▶ _Excerpt to read_
[BEGIN]
/CppHtml

A modern C++ HTML parser

Primary LanguageC++MIT LicenseMIT

CppHtml

A modern C++ HTML parser.

Define

using namespace std;
using namespace html;
html_doc doc{
    { "html" },
    { { "html" },
      { { { "head" },
          { { { "title" },
              { { "Title" } } } } },
        { { "body" },
          { { { "h1", { { "align", "center" } } },
              { { "Hello" } } },
            { { "p" },
              { { "Hello world!" } } } } } } }
};
cout << doc << endl;

Output:

<!doctype html>
<html>
  <head>
    <title>Title</title>
  </head>
  <body>
    <h1 align="center">Hello</h1>
    <p>Hello world!</p>
  </body>
</html>

Parse

using namespace std;
using namespace html;
html_doc doc = html_doc::parse("<!doctype html><html><head><title>Title</title></head><body><h1 align=\"center\">Hello</h1><p>Hello world!</p></body></html>");
cout << doc << endl;

The output is the same as above.

Query

using namespace std;
using namespace html;
html_doc doc = html_doc::parse("<!doctype html><html><head><title>Title<!--</title>--></head></title><body><h1 align=\"center\">Hello</h1><p>Hello <p>world!<br/></body></html>");
for (auto& p : doc.node()["body"].back()["p"])
{
    cout << p.front().text();
}

Output:

Hello world!

Input

You can input a html_doc from a std::istream, but NOT from cin.

Tidy

The output html is always tidy.
[END]
▶ _Information given_
[BEGIN]
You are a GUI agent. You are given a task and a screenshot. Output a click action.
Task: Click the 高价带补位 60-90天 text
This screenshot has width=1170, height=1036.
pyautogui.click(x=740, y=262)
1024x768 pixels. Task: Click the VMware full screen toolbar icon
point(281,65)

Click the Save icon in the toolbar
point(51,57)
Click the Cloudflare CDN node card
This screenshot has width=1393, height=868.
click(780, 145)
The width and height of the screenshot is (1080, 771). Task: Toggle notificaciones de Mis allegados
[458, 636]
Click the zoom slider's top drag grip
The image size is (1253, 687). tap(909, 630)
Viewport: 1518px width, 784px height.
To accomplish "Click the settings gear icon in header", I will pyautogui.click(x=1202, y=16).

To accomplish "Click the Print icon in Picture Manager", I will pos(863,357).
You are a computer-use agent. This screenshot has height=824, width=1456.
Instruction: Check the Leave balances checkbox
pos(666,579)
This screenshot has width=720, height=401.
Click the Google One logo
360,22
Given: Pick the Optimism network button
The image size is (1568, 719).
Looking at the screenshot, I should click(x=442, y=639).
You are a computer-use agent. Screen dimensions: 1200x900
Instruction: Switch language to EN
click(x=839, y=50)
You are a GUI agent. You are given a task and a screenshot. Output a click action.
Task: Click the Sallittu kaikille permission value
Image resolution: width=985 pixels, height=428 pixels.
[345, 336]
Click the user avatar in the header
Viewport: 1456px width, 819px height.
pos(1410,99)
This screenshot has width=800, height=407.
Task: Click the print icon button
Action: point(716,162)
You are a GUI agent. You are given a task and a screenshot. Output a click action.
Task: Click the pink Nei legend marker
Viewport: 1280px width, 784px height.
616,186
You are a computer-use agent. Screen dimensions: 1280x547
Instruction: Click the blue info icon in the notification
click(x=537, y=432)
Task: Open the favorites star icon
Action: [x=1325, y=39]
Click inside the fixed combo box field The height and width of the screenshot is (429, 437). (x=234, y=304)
[END]
▶ _What is expected_
Copy the CppHtml page above in full, reproducing every line and character. The records have no role here.

▶ _Exercise result_
/CppHtml

A modern C++ HTML parser

Primary LanguageC++MIT LicenseMIT

CppHtml

A modern C++ HTML parser.

Define

using namespace std;
using namespace html;
html_doc doc{
    { "html" },
    { { "html" },
      { { { "head" },
          { { { "title" },
              { { "Title" } } } } },
        { { "body" },
          { { { "h1", { { "align", "center" } } },
              { { "Hello" } } },
            { { "p" },
              { { "Hello world!" } } } } } } }
};
cout << doc << endl;

Output:

<!doctype html>
<html>
  <head>
    <title>Title</title>
  </head>
  <body>
    <h1 align="center">Hello</h1>
    <p>Hello world!</p>
  </body>
</html>

Parse

using namespace std;
using namespace html;
html_doc doc = html_doc::parse("<!doctype html><html><head><title>Title</title></head><body><h1 align=\"center\">Hello</h1><p>Hello world!</p></body></html>");
cout << doc << endl;

The output is the same as above.

Query

using namespace std;
using namespace html;
html_doc doc = html_doc::parse("<!doctype html><html><head><title>Title<!--</title>--></head></title><body><h1 align=\"center\">Hello</h1><p>Hello <p>world!<br/></body></html>");
for (auto& p : doc.node()["body"].back()["p"])
{
    cout << p.front().text();
}

Output:

Hello world!

Input

You can input a html_doc from a std::istream, but NOT from cin.

Tidy

The output html is always tidy.